*Assigned task*.
Your output must be a faithful copy of the listing underneath.

*Data shown*.
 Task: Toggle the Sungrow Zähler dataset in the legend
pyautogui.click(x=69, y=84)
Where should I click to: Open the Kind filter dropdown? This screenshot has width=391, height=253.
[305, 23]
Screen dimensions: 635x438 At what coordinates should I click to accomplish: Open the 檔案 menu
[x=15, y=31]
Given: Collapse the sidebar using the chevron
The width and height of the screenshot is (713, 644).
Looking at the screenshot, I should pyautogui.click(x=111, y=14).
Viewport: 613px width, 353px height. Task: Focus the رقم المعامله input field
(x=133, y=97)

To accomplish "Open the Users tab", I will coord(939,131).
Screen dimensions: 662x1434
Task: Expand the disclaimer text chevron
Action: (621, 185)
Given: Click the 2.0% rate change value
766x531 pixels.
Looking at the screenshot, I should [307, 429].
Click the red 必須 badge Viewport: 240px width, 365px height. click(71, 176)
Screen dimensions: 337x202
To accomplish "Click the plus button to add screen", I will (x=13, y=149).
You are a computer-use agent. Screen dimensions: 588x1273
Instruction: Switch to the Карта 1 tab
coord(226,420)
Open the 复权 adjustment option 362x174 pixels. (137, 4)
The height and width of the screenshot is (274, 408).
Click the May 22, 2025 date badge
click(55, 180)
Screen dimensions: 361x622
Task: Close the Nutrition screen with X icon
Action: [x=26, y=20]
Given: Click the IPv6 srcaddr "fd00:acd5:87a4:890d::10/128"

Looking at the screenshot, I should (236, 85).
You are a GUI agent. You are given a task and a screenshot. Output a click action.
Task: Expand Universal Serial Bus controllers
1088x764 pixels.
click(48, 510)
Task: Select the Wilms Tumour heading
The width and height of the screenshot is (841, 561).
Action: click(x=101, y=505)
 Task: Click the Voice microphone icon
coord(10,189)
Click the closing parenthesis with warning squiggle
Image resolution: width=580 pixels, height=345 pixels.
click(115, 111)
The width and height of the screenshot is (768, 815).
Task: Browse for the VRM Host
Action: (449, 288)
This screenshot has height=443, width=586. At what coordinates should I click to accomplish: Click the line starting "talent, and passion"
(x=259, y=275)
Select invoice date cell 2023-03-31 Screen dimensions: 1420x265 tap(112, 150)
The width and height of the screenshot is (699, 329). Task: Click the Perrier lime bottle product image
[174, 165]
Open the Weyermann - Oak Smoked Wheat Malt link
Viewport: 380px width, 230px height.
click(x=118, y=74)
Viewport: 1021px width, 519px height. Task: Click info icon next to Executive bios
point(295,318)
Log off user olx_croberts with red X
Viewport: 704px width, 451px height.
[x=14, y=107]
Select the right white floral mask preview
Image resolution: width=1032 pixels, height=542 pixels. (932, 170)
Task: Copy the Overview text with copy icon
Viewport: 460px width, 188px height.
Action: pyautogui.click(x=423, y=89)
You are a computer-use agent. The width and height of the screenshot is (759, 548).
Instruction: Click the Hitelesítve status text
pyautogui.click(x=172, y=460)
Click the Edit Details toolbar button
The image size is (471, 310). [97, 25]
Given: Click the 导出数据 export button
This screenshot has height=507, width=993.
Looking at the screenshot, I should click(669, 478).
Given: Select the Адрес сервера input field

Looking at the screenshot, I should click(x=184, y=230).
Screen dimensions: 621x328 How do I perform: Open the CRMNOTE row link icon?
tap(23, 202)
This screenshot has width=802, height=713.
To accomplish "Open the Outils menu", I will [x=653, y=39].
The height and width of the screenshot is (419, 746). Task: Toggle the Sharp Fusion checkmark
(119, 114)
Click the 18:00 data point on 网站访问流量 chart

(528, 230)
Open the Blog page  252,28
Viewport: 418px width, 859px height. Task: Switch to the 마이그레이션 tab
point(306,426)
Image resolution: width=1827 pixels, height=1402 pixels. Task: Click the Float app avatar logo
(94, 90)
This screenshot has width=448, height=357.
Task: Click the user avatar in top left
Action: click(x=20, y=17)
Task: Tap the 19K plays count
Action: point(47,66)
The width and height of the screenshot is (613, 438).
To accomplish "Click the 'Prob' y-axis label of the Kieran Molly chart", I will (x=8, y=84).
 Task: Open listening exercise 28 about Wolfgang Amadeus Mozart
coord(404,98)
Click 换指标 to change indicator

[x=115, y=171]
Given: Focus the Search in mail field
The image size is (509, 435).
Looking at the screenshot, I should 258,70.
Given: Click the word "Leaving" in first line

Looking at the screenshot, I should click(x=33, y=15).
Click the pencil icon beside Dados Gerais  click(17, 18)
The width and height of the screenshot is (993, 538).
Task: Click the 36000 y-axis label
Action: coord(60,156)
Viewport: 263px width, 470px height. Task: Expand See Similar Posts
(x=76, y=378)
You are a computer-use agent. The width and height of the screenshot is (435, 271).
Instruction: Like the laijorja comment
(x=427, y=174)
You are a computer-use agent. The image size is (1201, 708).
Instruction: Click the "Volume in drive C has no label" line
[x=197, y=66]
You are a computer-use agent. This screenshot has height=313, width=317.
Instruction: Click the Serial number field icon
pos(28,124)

*Reply to the exercise*.
 Task: Toggle the Sungrow Zähler dataset in the legend
pyautogui.click(x=69, y=84)
Where should I click to: Open the Kind filter dropdown? This screenshot has width=391, height=253.
[305, 23]
Screen dimensions: 635x438 At what coordinates should I click to accomplish: Open the 檔案 menu
[x=15, y=31]
Given: Collapse the sidebar using the chevron
The width and height of the screenshot is (713, 644).
Looking at the screenshot, I should pyautogui.click(x=111, y=14).
Viewport: 613px width, 353px height. Task: Focus the رقم المعامله input field
(x=133, y=97)

To accomplish "Open the Users tab", I will coord(939,131).
Screen dimensions: 662x1434
Task: Expand the disclaimer text chevron
Action: (621, 185)
Given: Click the 2.0% rate change value
766x531 pixels.
Looking at the screenshot, I should [307, 429].
Click the red 必須 badge Viewport: 240px width, 365px height. click(71, 176)
Screen dimensions: 337x202
To accomplish "Click the plus button to add screen", I will (x=13, y=149).
You are a computer-use agent. Screen dimensions: 588x1273
Instruction: Switch to the Карта 1 tab
coord(226,420)
Open the 复权 adjustment option 362x174 pixels. (137, 4)
The height and width of the screenshot is (274, 408).
Click the May 22, 2025 date badge
click(55, 180)
Screen dimensions: 361x622
Task: Close the Nutrition screen with X icon
Action: [x=26, y=20]
Given: Click the IPv6 srcaddr "fd00:acd5:87a4:890d::10/128"

Looking at the screenshot, I should (236, 85).
You are a GUI agent. You are given a task and a screenshot. Output a click action.
Task: Expand Universal Serial Bus controllers
1088x764 pixels.
click(48, 510)
Task: Select the Wilms Tumour heading
The width and height of the screenshot is (841, 561).
Action: click(x=101, y=505)
 Task: Click the Voice microphone icon
coord(10,189)
Click the closing parenthesis with warning squiggle
Image resolution: width=580 pixels, height=345 pixels.
click(115, 111)
The width and height of the screenshot is (768, 815).
Task: Browse for the VRM Host
Action: (449, 288)
This screenshot has height=443, width=586. At what coordinates should I click to accomplish: Click the line starting "talent, and passion"
(x=259, y=275)
Select invoice date cell 2023-03-31 Screen dimensions: 1420x265 tap(112, 150)
The width and height of the screenshot is (699, 329). Task: Click the Perrier lime bottle product image
[174, 165]
Open the Weyermann - Oak Smoked Wheat Malt link
Viewport: 380px width, 230px height.
click(x=118, y=74)
Viewport: 1021px width, 519px height. Task: Click info icon next to Executive bios
point(295,318)
Log off user olx_croberts with red X
Viewport: 704px width, 451px height.
[x=14, y=107]
Select the right white floral mask preview
Image resolution: width=1032 pixels, height=542 pixels. (932, 170)
Task: Copy the Overview text with copy icon
Viewport: 460px width, 188px height.
Action: pyautogui.click(x=423, y=89)
You are a computer-use agent. The width and height of the screenshot is (759, 548).
Instruction: Click the Hitelesítve status text
pyautogui.click(x=172, y=460)
Click the Edit Details toolbar button
The image size is (471, 310). [97, 25]
Given: Click the 导出数据 export button
This screenshot has height=507, width=993.
Looking at the screenshot, I should click(669, 478).
Given: Select the Адрес сервера input field

Looking at the screenshot, I should click(x=184, y=230).
Screen dimensions: 621x328 How do I perform: Open the CRMNOTE row link icon?
tap(23, 202)
This screenshot has width=802, height=713.
To accomplish "Open the Outils menu", I will [x=653, y=39].
The height and width of the screenshot is (419, 746). Task: Toggle the Sharp Fusion checkmark
(119, 114)
Click the 18:00 data point on 网站访问流量 chart

(528, 230)
Open the Blog page  252,28
Viewport: 418px width, 859px height. Task: Switch to the 마이그레이션 tab
point(306,426)
Image resolution: width=1827 pixels, height=1402 pixels. Task: Click the Float app avatar logo
(94, 90)
This screenshot has width=448, height=357.
Task: Click the user avatar in top left
Action: click(x=20, y=17)
Task: Tap the 19K plays count
Action: point(47,66)
The width and height of the screenshot is (613, 438).
To accomplish "Click the 'Prob' y-axis label of the Kieran Molly chart", I will (x=8, y=84).
 Task: Open listening exercise 28 about Wolfgang Amadeus Mozart
coord(404,98)
Click 换指标 to change indicator

[x=115, y=171]
Given: Focus the Search in mail field
The image size is (509, 435).
Looking at the screenshot, I should 258,70.
Given: Click the word "Leaving" in first line

Looking at the screenshot, I should click(x=33, y=15).
Click the pencil icon beside Dados Gerais  click(17, 18)
The width and height of the screenshot is (993, 538).
Task: Click the 36000 y-axis label
Action: coord(60,156)
Viewport: 263px width, 470px height. Task: Expand See Similar Posts
(x=76, y=378)
You are a computer-use agent. The width and height of the screenshot is (435, 271).
Instruction: Like the laijorja comment
(x=427, y=174)
You are a computer-use agent. The image size is (1201, 708).
Instruction: Click the "Volume in drive C has no label" line
[x=197, y=66]
You are a computer-use agent. This screenshot has height=313, width=317.
Instruction: Click the Serial number field icon
pos(28,124)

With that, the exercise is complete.